Just Say Yes
As I read Ms. Robens’ sophomore effort, a scene from a movie kept playing in my head. The movie is Mask, and the scene is the one in which Rocky (the boy with the misshapen head, played by Eric Stolz) is musing on his life. He makes two lists: “these things are good” and “these things are a drag”. Each of his lists stands alone. The good things are good regardless of the things that are a drag, and vice versa. And that’s what happens in Just Say Yes. There were good things (which outweighed the bad) and things that were a drag, but in some odd way they don’t impact each other. Like Rocky’s lists, they just are.

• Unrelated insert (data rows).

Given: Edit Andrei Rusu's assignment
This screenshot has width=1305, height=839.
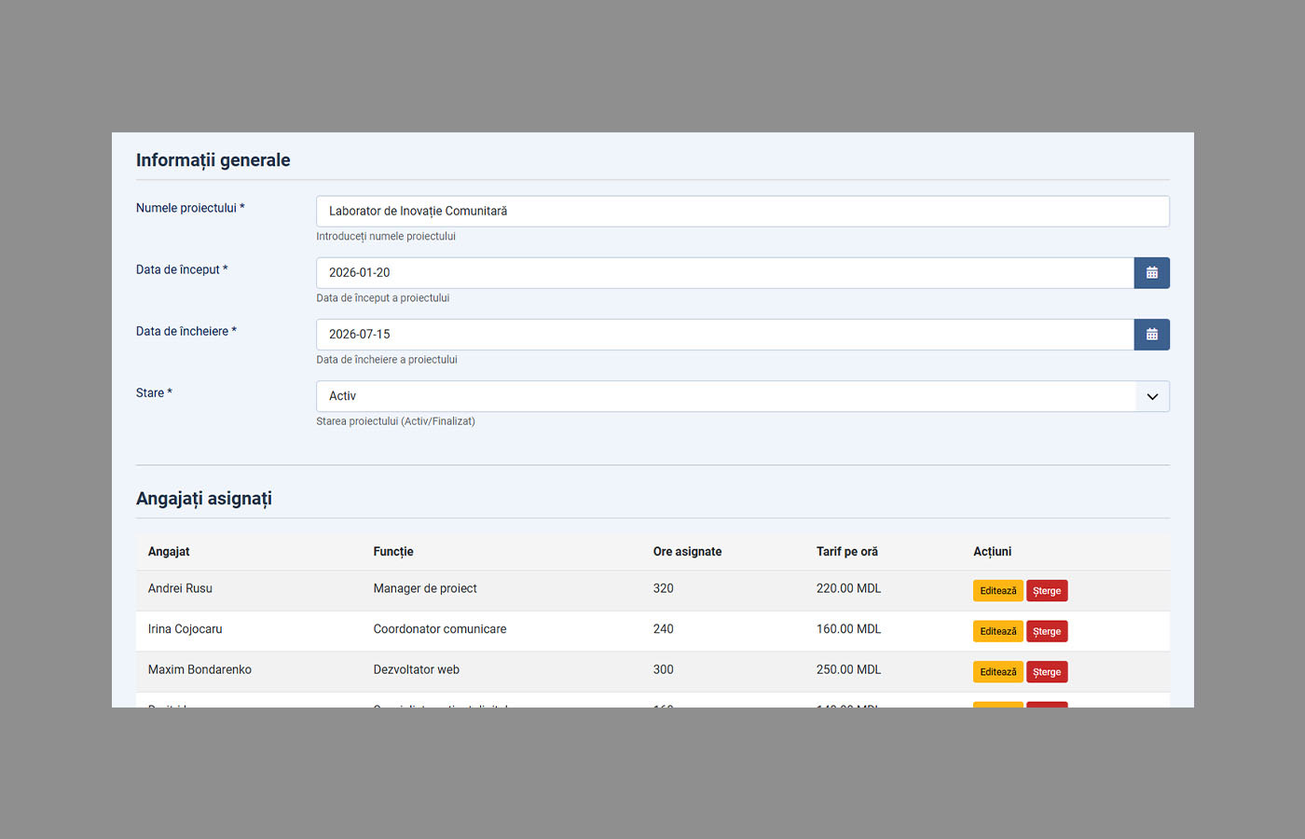Looking at the screenshot, I should tap(997, 591).
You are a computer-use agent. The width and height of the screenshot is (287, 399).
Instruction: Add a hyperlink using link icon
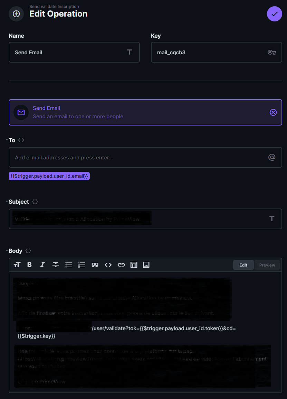121,265
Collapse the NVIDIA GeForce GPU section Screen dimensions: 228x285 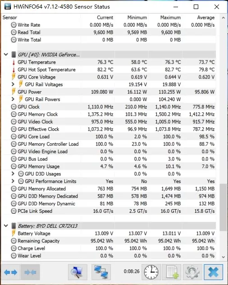point(6,55)
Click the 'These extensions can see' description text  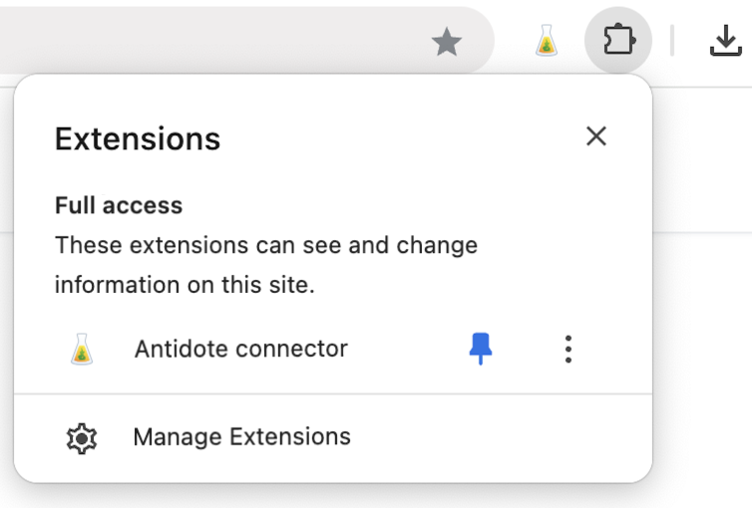click(265, 245)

Let me give you a little something about the plot before delving into my lists. Geoffrey Dorrington, Earl of Cheriton, is working incognito as a steward on a friend’s estate. He’s not, as the back cover blurb suggests, hiding in the country because he “longs for a simple life.” Geoffrey is heir to a dukedom and wants to prove to his father that he can do the job when he inherits. His plans to remain unnoticed go awry when he literally runs into Miss Cassie Hartwell.
Cassie is the last unmarried daughter of the local vicar. Though she is 27, she’s content living with her parents. Her mother has other ideas. Mrs. Hartwell is distantly related to a Viscount and has made it her life’s mission to get one of her daughters married into the aristocracy. Cassie is her last hope. When Cassie meets the handsome steward, her mother warns her that a pretty face is not enough. Cassie soon feels differently. Geoffrey is charming and intelligent and the first man to make her feel something stronger then attraction.
I give Kensington points for the new cover format (even though just several months after starting to use them, they decided to cancel their trad Regency line). The bright colors and flirty cartoon are very eye-catching, and they made me want to delve right in – which I did. I sat and read this in a night. But cover and readability aside, the number one thing on the good list is the cast of characters. They were one and all well-drawn, realistically portrayed and truly refreshing. Cassie is down-to-earth and sensible. Geoffrey is a beta hero with nary an anguished memory. And perhaps the piece de resistance is Mrs. Hartwell. She rivals Jane Austen’s Mrs. Bennet in her single-minded pursuit of a title for her daughter, but in many ways she’s more realistically written.
Which brings me to my “these things are a drag” list. Mrs. Hartwell’s obsession with Cassie’s future could have been used more effectively as a complication for Cassie and Geoffrey’s burgeoning relationship. Instead it’s talked about a lot, but never has much of an impact. This is a symptom of a larger problem with the character development. Though they are all convincingly drawn individually, their interactions with each other don’t ring as true. The characters bounce off of each other without much rhyme or reason. This is especially true of Cassie and Geoffrey as a couple. They go from first meeting to being in love without much explanation. Geoffrey’s instant feelings were particularly inexplicable. Cassie at least has the explanation of having met relatively few eligible men in her life. Because the characters don’t mesh, the level of emotional intensity never really builds. All these interesting people walk and talk their way through the book and I felt very little beyond gentle enjoyment. I did enjoy them – I just wished I felt them a little more. Likable characters can only take you so far.
I’ll end this with another list. Will I read another by Ms. Robens? Definitely. Do I recommend Just Say Yes? Yes, especially to those looking for a gentle read. Do I want the next to be more emotionally challenging and thus more satisfying? Yes.